(Exercise requirements): Rename "mirror" as "portrait" while copying the passage of the text on gender and family from "In my worst nightmares, my father transitions. There, she" up to and including "she got me.".

:: Extracted text ::

In my worst nightmares, my father transitions. 

In life, we are many years estranged, per his wishes. He has made his feelings on my ‘gender deviance’ clear. The fiery drama of the fallout of our nuclear family has long since cooled to ash, long held shouting matches stretched into years of silence.

And yet.

In these dreams, her beauty is effortless. She moves with supreme Black elegance, each gesture power incarnate. The perfect shade of foundation blends the sun-scarred skin of her forehead into her cheeks. A hairline I once watched recede is handily buried beneath luscious curls, voluminous as mine were before I hacked them off. Even her five o’clock shadow has been put to rest.

She kneels before me, her shimmering skirt unwrinkled by the movement. She holds my hands with nails lacquered violet. 

My father always loved violet. 

She apologizes for all the vitriol she ever flung at me, crying thick tears through false eyelashes. Gentle and contrite, she apologizes for calling me a cross-dresser, a dyke, a homosexual, a gender-bender, a transvestite. Through lips painted by artists, she begs for my forgiveness, admitting in the same breath that she could never earn it. 

Her humility is palpable, as is her beauty. Her regret is tangible, as is her grace. I stand, stone-faced, and grant her no reprieve.

In my worst nightmares, my father transitions. There, she is a better person than me.

And she’s better at being trans than me. 

II. Elder

My mother once told me, “You are your true self when you’re on a date with a boy. When you go too long without putting on makeup, it’s like you lose sight of who you really are.”

I sometimes wondered if my mother would’ve been happier with a mirror for a daughter. I know for a fact she would’ve been happier with a daughter, but we get what we get, and she got me. 

I only rarely saw my mother without a full face of makeup, and never in the full force of natural daylight. She had the art form down pat, just a few moments needed before sunrise to put her face on. Bright lips, thin brows, plump lashes, foundation in the lightest shade on the market. She wanted the same for me, claiming that it was part of a woman’s hygiene. I refused, hence her insistence that I had lost sight of my true self.

Her humility is palpable, as is her beauty. Her regret is tangible, as is her grace.

To this day, I’ve never seen her natural hair color. She started dying it in high school. If photos existed of her any younger, I can’t recall them. Maybe I was never shown them. Her hair is the exact same shade of box blonde in her wedding photos as it will be the day of my disowning over two decades later. 

She spends my childhood bemused by my mixed hair, constantly trying to tame it, straighten it, relax it, beat it into submission. Dye it to look like hers. She wrecks my curls, over and over, until I am big enough to hide, to force her to pick a different battle.

My father tells me I should be grateful. Girls are lucky, he says, that they get to wear makeup at all. He revels in the few opportunities he has to be on stage, eyeliner accentuating bright green eyes, blush high on his cheekbones. 

We might show up late to church, but we look good when we get there. I am the eldest child of the lot of us, an octopus wrangling clip-on ties to shirt necks that refused to starch. The memories, resistant to chronology, swell and shrink. There’s four of us, then seven, then six. A slew of mixed kids, our hair brown and black and ginger, tan and pale and freckled, bookended by a pale black man in violet and a far paler white woman with box blonde hair. 

After the sacrament, administered by teenage boys in ill-fitting black jackets, the congregation splits by gender, then by age. Gender lies at the center of Mormonism, so goes our scriptures.

:::
:: Material supplied ::

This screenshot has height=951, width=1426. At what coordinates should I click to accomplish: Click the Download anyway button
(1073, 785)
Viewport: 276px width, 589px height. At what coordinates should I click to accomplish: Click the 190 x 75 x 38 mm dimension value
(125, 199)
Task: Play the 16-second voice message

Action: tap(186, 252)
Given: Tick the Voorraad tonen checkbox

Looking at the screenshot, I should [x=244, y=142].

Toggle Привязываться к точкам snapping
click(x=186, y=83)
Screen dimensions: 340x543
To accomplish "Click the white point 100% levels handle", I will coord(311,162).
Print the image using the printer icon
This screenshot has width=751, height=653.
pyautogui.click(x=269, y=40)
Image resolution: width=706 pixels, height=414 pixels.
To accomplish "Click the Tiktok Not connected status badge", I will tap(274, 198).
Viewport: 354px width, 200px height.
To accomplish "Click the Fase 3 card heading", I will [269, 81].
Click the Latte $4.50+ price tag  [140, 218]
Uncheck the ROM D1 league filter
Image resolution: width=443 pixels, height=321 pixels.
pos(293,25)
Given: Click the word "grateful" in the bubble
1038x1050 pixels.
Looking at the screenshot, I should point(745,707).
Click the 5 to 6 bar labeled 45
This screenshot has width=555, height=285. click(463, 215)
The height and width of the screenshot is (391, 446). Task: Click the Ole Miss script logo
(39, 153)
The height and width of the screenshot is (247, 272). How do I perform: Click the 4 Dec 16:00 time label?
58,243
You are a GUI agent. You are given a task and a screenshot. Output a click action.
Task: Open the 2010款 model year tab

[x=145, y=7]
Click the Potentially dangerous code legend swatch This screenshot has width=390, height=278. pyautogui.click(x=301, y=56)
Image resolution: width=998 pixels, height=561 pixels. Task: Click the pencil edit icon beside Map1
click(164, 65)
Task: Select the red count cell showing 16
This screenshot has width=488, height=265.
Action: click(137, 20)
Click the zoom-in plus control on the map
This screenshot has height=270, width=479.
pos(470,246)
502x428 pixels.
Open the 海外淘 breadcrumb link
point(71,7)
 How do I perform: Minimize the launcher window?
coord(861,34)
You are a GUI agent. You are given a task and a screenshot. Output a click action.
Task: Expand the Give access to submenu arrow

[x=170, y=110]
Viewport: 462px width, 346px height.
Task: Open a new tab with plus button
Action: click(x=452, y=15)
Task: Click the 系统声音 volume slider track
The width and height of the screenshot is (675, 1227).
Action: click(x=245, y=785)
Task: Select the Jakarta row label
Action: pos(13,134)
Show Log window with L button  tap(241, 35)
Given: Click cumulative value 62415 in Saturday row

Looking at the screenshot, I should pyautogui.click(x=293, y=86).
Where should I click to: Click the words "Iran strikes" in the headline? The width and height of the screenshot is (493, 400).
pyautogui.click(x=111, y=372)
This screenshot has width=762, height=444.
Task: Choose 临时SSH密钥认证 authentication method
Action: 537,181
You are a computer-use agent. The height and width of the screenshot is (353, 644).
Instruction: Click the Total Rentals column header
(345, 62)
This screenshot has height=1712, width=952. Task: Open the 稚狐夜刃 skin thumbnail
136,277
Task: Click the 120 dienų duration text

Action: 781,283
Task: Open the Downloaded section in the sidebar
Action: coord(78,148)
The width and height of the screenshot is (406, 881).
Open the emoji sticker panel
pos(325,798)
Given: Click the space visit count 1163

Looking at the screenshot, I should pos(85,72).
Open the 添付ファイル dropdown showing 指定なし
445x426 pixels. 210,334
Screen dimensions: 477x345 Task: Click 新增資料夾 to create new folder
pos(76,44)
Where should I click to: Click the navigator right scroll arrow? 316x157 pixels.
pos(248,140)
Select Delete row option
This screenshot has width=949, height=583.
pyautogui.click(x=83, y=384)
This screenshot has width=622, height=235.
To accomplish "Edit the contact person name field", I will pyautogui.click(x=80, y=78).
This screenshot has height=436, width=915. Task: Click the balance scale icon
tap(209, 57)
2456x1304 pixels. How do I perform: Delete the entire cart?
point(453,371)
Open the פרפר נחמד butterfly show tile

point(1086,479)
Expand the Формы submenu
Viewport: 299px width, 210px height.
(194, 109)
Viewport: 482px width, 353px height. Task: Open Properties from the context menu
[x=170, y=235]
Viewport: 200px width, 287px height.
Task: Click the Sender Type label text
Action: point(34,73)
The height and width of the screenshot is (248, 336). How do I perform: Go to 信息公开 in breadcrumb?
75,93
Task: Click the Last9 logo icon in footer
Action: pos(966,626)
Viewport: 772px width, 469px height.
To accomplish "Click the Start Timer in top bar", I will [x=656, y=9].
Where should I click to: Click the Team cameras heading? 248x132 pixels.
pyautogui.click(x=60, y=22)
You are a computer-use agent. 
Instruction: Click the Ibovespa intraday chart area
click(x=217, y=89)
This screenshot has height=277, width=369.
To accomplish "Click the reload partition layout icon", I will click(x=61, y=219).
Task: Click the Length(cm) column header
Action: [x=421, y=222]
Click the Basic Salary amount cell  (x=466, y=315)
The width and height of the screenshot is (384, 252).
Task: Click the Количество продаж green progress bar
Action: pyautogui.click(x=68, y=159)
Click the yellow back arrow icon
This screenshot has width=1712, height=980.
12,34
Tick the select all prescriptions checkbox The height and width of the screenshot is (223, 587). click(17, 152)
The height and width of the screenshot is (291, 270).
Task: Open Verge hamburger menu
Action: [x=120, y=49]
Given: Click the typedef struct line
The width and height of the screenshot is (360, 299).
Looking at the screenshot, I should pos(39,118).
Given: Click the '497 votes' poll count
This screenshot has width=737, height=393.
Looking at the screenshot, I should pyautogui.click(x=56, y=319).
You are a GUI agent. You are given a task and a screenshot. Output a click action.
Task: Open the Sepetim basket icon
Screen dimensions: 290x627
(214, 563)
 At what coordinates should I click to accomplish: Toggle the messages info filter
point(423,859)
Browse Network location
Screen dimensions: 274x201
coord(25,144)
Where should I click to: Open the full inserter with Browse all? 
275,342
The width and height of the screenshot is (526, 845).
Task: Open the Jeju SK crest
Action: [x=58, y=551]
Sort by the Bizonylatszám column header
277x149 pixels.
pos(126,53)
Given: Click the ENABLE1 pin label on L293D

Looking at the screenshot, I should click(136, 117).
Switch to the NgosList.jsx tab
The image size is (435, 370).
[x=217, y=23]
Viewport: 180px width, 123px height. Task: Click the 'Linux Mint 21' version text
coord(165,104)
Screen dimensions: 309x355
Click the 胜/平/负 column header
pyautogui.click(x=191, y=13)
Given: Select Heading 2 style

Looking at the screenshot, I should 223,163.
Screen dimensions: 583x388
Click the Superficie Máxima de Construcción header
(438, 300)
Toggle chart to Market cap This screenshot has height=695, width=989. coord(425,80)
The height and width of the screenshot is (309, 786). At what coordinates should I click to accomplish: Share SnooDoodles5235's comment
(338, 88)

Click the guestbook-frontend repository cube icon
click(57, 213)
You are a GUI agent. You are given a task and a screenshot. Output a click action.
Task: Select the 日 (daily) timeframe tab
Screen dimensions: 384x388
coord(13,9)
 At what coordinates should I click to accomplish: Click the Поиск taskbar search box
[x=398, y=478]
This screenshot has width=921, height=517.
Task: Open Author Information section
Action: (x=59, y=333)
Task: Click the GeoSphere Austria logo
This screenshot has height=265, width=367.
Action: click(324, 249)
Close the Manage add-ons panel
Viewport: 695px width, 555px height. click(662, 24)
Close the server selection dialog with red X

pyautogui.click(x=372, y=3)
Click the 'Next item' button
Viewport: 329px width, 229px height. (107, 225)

:::

(Reply to the exercise):
In my worst nightmares, my father transitions. There, she is a better person than me.

And she’s better at being trans than me. 

II. Elder

My mother once told me, “You are your true self when you’re on a date with a boy. When you go too long without putting on makeup, it’s like you lose sight of who you really are.”

I sometimes wondered if my mother would’ve been happier with a portrait for a daughter. I know for a fact she would’ve been happier with a daughter, but we get what we get, and she got me.